(AP) — Federal regulators moved Tuesday to seek public input on a plan to link the insurance premiums levied on U.S. banks to the degree of risk-taking encouraged by their executive pay policies.

A divided board of the Federal Deposit Insurance Corp. voted to make public a preliminary proposal for using executive compensation as a factor in assessing the fees that banks must pay for the deposit insurance fund. The plan could involve both rewards and penalties for banks. The idea is for institutions deemed to be higher-risk to pay bigger insurance fees.

"The recent crisis has shown that compensation practices that encourage excessive risk can create significant losses in the financial system and the deposit insurance fund," FDIC Chairman Sheila Bair said before the 3-2 vote. But two heads of Treasury Department agencies, who also sit on the five-member board, voted against floating the proposal.

John Dugan, director of the Office of the Comptroller of the Currency, and John Bowman, acting director of the Office of Thrift Supervision, said it would be premature because Congress and the Federal Reserve were addressing the bank compensation issue.

Smaller banks, especially, could be hurt by a new regulatory burden even though they had little to do with the high-flying compensation of Wall Street institutions leading up to the financial crisis, the two regulators said.

The FDIC is seeking public comment on the plan for 30 days. If there is a final rule, it isn't expected to be adopted until late in the year.

Company policies that encouraged excessive risk-taking and rewarded executives for delivering short-term profits were blamed for fueling the financial crisis, and big banks especially were considered to have engaged in the practice.

The FDIC move comes amid public anger over compensation and Wall Street excess at a time of economic stress and a wide range of actions across the government targeting banks and executive pay. President Barack Obama is considering a new levy aimed at recovering tax dollars from bailed-out financial institutions, and calls for a hefty tax on bank bonuses have risen in Congress.

At the same time, the Federal Reserve and the Securities and Exchange Commission have taken actions on executive compensation.

Bair voiced quiet exasperation at the FDIC's public meeting with Dugan and Bowman's opposition. Their position "is not one that I can understand," she said. "We are simply asking the question."

Bair stressed that the idea wasn't to seek to dictate compensation levels for banks but to explore whether certain pay practices encourage banks to take excessive risk. Outsize compensation was "clearly a contributor to the crisis," she said.

Last year, 140 U.S. banks failed amid the soured economy and a cascade of loan defaults — the most in a year since 1992 at the height of the savings-and-loan crisis. They cost the federal deposit insurance fund, which fell into the red, more than $30 billion last year.

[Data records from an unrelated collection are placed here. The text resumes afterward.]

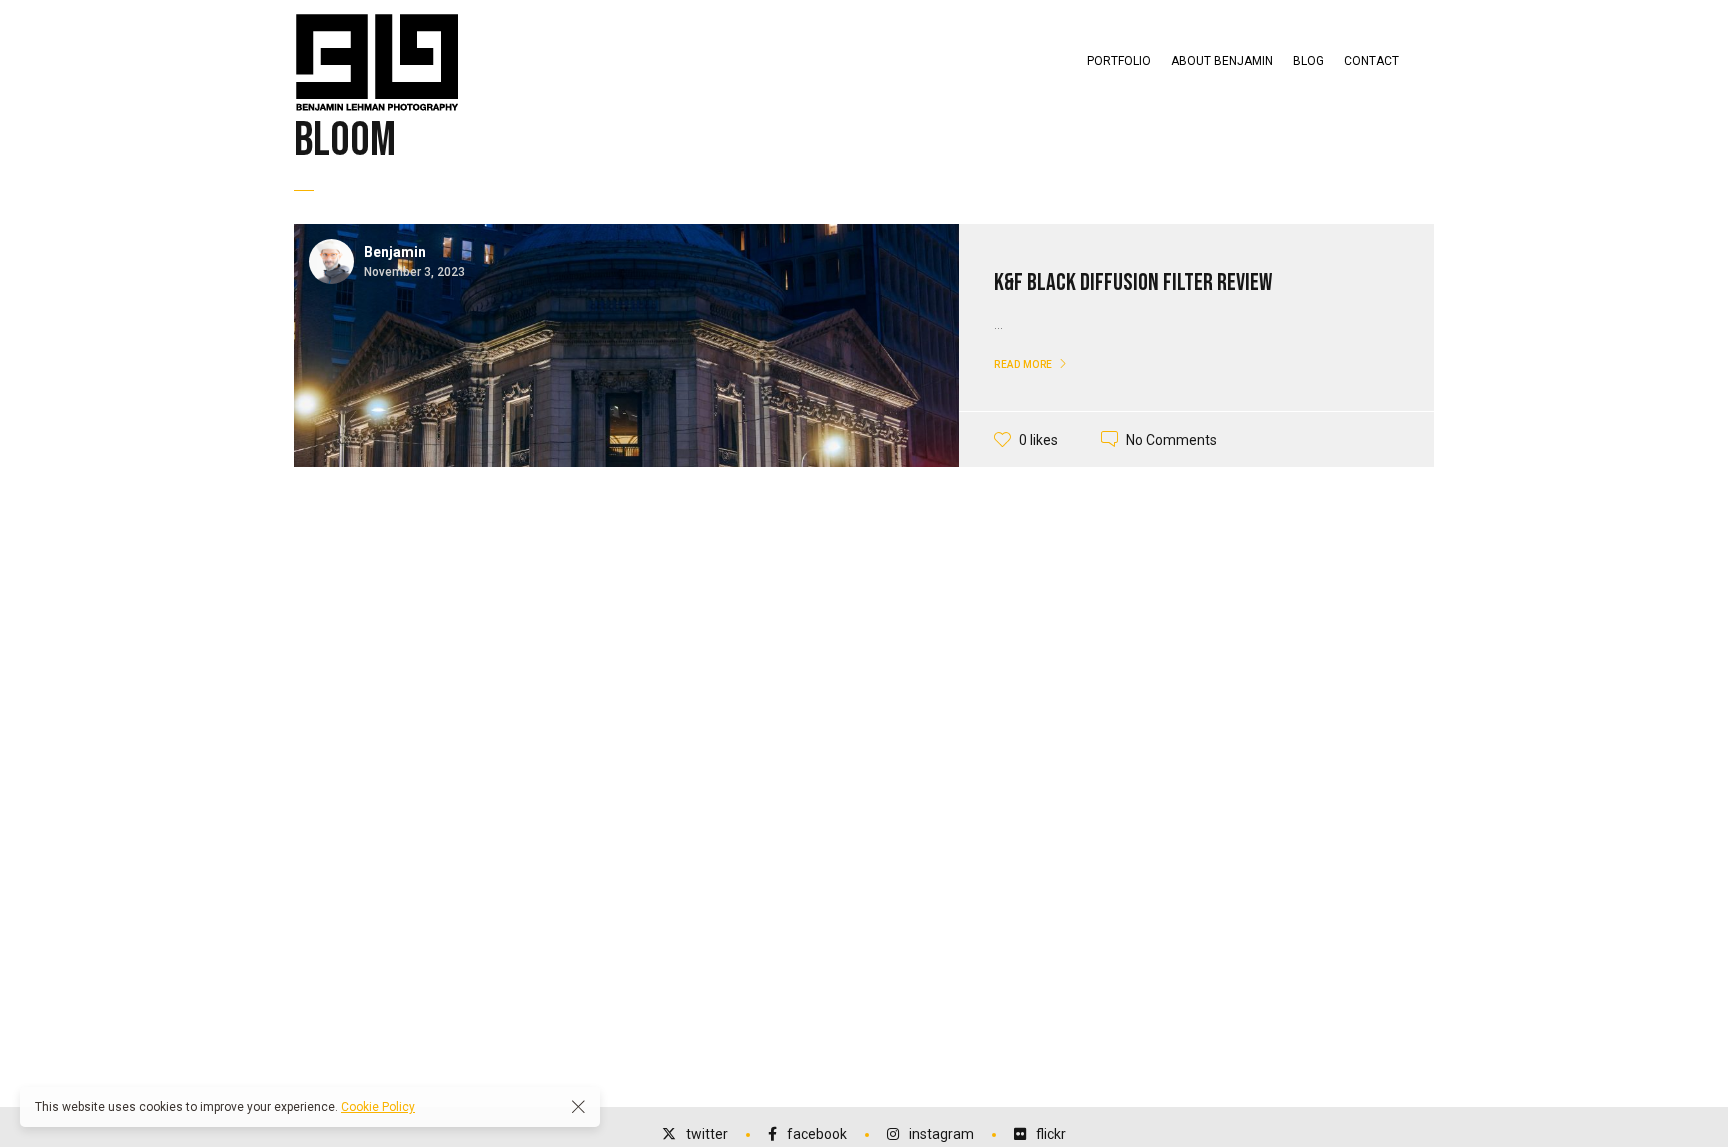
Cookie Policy (378, 1107)
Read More (1023, 364)
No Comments (1171, 439)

The FDIC proposal seeks input on a possible model for banks' compensation policies that would include payment in restricted company stock for a large portion of pay for employees whose work is deemed potentially risky. In addition, significant awards of company stock only would become vested over a multi-year period.

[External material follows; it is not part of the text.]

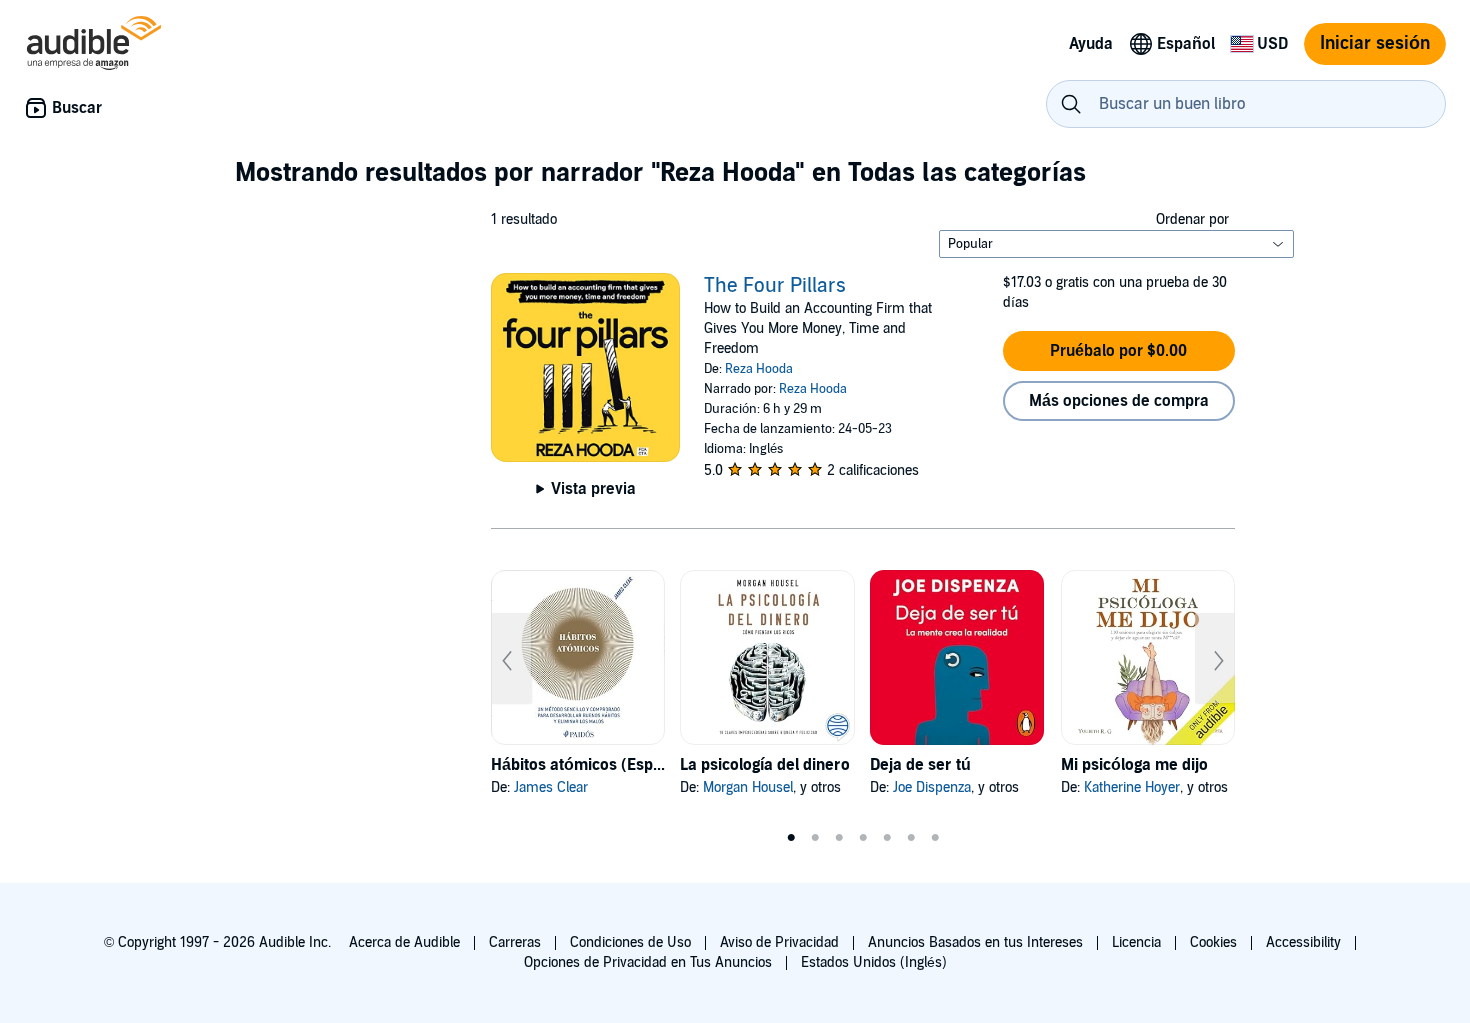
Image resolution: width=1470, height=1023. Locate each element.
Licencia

Also under the proposed model, a bank's compensation program would be administered by a committee made up of independent members of the board, in consultation with outside specialists.

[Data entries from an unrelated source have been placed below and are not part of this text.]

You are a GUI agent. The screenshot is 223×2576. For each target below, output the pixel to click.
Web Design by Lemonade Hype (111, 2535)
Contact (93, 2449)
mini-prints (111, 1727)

The plan could involve both "carrots and sticks" for banks. A possible reward: Banks that are able to "claw back" compensation from executives under pay contracts could get reductions in their insurance premiums. Penalties, on the other hand, would call for increased fees for banks with pay deals that involve more risk.

Karen Shaw Petrou, managing partner of Federal Financial Analytics in Washington, said the plan was a bad idea. "Compensation is the least of the risks that result in bank failure and ... there are far more potent, proven forms of risk the FDIC has wholly ignored," she said in a memo to clients.

Those other forms of risk include heavy reliance by nonbank affiliates on insured deposits and growing holdings kept off banks' balance sheets, Petrou said.

If the FDIC plan were adopted, banks' compensation structures would be added to the other risk factors now taken into account by the FDIC in assessing fees, including diminished reserves against risk and reliance on higher-risk so-called brokered deposits.

Bair has said the number of bank failures could rise more this year. The agency expects the cost of resolving failed banks to grow to about $100 billion over the next four years. The FDIC last year mandated banks to prepay, for the first time, about $45 billion in premiums, for 2010 through 2012, to replenish the insurance fund.

With the FDIC backed by the government, depositors' money — insured up to $250,000 per account — is not at risk. Besides the fund, the FDIC has about $21 billion in cash available in reserve to cover losses at failed banks.